The spokesman for the Portland police department claims it’s not the department’s problem if these laws are violated.
He says the police don’t own the scanners, and so aren’t responsible for how they were used.
“It’s an issue between the bars and the company,” he says. “We recommend a lot of things to people, but it’s up to the individual to make sure it’s compliant.”
I’m not sure what part of that statement is more callously irresponsible, the fact that the PD will “recommend” actions and technology without ensuring it complies with applicable laws, or the fact that the PD recommends a data harvesting device but ultimately doesn’t care how it gets used. The police have carte blanche access to the collected data, so its involvement bears the same weight as the supplier and the businesses utilizing the scanners. Considering it has this access, it would seem its responsibility to ensure compliance with applicable laws would be greater, especially since it’s in the law enforcement business.
This also downplays the department’s active promotion of the scanners, which led some business owners to feel the devices were mandatory, or at the very least, “strongly encouraged” by an entity holding the power to strip them of their liquor licenses.

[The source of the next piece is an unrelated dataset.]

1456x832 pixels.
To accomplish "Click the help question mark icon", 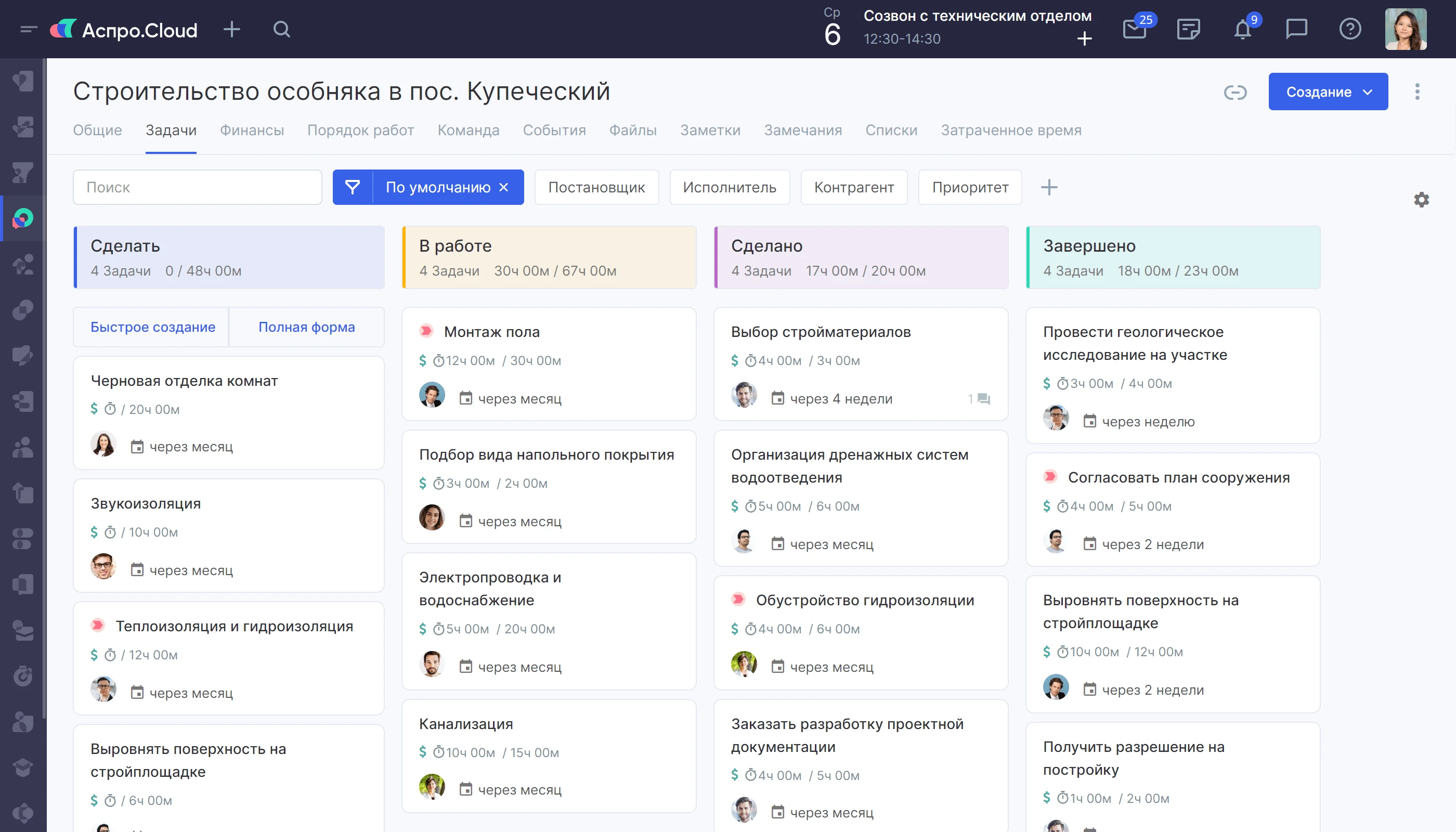I will [x=1350, y=29].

Here are some quotes from the story that show the department’s involvement in pushing the devices its spokesman claims it’s not responsible for.
“We tried to say ‘no’ at the very beginning, and police strongly encouraged that we should do it,” says Mike Reed, general manager of the Boiler Room and Jones Bar…

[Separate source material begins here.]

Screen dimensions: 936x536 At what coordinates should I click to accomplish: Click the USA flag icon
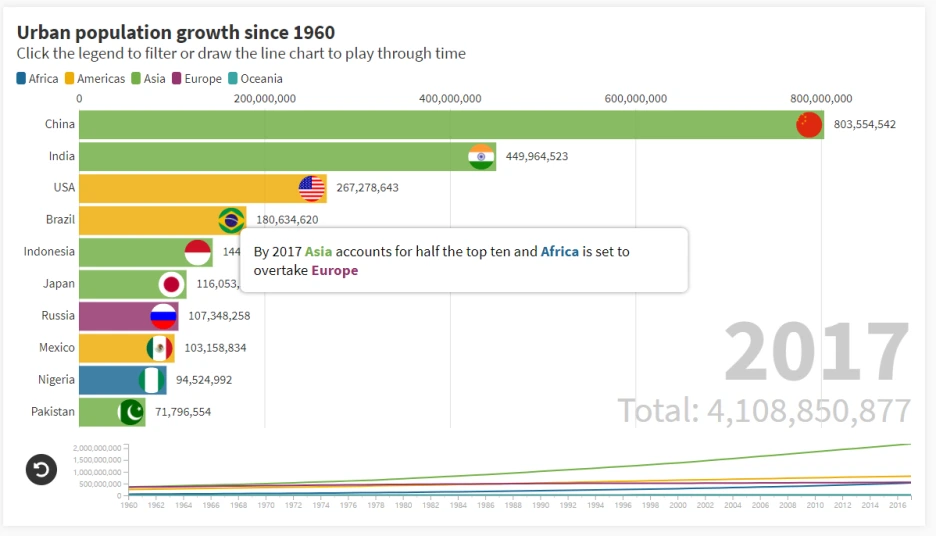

“If we don’t use it, they know,” a downtown bouncer tells WW…
Some Portland bar employees say the scanners keep police and the Oregon Liquor Control Commission happy…

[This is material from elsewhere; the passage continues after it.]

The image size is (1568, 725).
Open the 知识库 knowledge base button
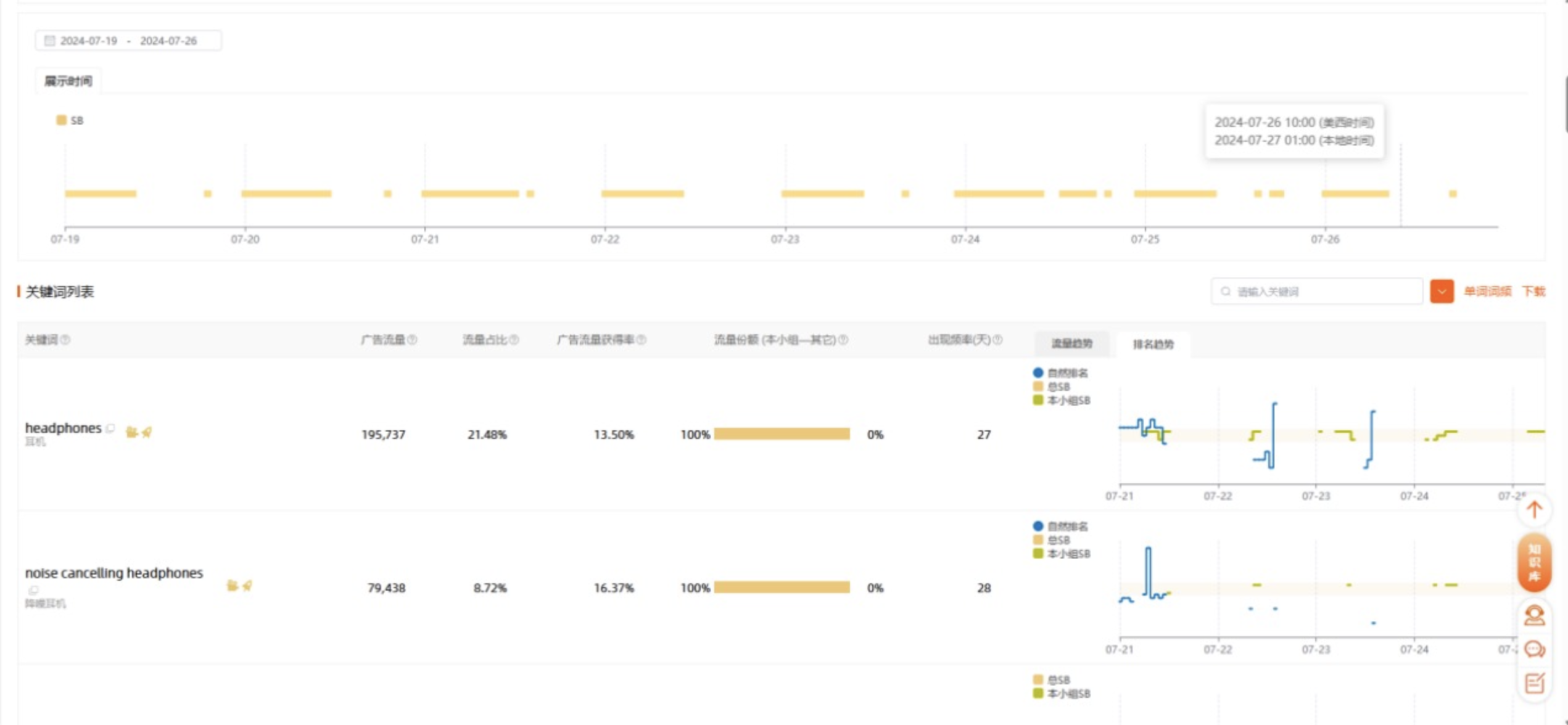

As it stands right now, the county is going to “look into” the legality of the scanners. The police department seems to have washed its hands of the whole thing, claiming it’s barely involved. The scanner company, which also has access to the data, seems to think there’s nothing wrong with tracking people’s nighttime activities and turning this data over to law enforcement any time they ask. And finally, we have business owners tracking their customers because it’s been heavily implied that failing to do so may become a source of friction between the bar/nightclub and the police department.
Anyone could make the argument that what you do in public has no expectation of privacy. But this isn’t in any way comparable to what police would have to do to achieve the same sort of surveillance level if the scanners weren’t in use — i.e. trailing hundreds of people around all night and noting which businesses they enter.
When technology turns the laborious into the routine, there needs to be checks in place to prevent abuse or, at the very least, provided some sort of friction between what the police can collect and what they can actually access. There also needs to be care taken to prevent collection of data simply because its possible, rather than being actually instrumental to crime prevention and investigation. But most importantly, those deploying these devices (by which I mean the police and the state that provided the grant to purchase the scanners) need to be aware of the laws governing their use, something no one quoted here seemed to know. (And, in the case of the police department, the person quoted not only didn’t know, but didn’t care, either.)
The state of Oregon has taken care to ensure data isn’t collected or misused, but those looking for more data haven’t bothered to perform due diligence before deploying devices that turn business owners into lawbreakers, and all in the name of the one of the most arbitrary of crimes, underage drinking.